Review: Celer - Epicentral Examples Of The More Or Less

In a sense, Epicentral Examples Of The More Or Less feels like Will Long lifting the ambient veil just a tiny bit. Tightrope was the last Celer release to grace ATTN’s review pages, consisting of 24 tracks stacked and assembled into a solitary 70-minute work – an eclectic palette of sound sources (crackling fires, medicine drip buzzers, the eating of ice) melted down into a mercurial ball of drone inspired by a recent trip to Tokyo, turning a set of distinctive memories into a hazy swirl of lost voices and pulsing colours, like the words of a travel diary condensed into one fluid sigh. With Epicentral…, movements between time and location are granted distinction, and the listener can feel their sonic environment undergoing drastic mutations during the cross fades from one section to the next: the sound of choral voices whizzing through a concrete underpass becomes an excitable chatter of laughing voices lost within traffic noise, which in turn finds itself encased within a murky, somewhat ominous synthesiser chord trapped with a rising, falling tidal exchange.
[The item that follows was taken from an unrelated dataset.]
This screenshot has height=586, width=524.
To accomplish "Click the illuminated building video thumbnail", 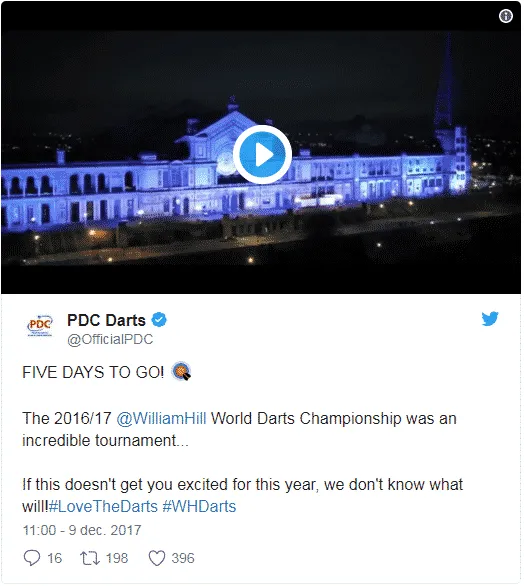I will point(261,147).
If Tightrope was the sense of collapsing completely into the subconscious, Epicentral… consists of momentary lapses and sudden awakenings from dream state. Much of the material here follows a track that will no doubt ring familiar for Celer frequenters, with thick washes of reverberant synthesiser undergoing constant, steady tonal rotations – an ambient cradle of sorts, rocking the listener back and forth until a blissful calm begins to seep into the pores. But for those listeners that have yet to hear Long emerge in sharp, dazzling detail in the foreground, many sections of Epicentral… can be somewhat startling. The opening moves of the third piece offer a perfect example: just as a melancholic stream of murky drone slips into silence, a warbling, shimmering chord progression comes shoots out of it, wafting a bright and brash synthesiser tone right into the face of the unexpecting listener. Even the most blunt transitions are never carelessly choreographed though, and while modulating stasis is already well documented as one of Celer’s core strengths, it’s fantastic to see that Long is equally as capable when working with a more diverse set of sound blocks.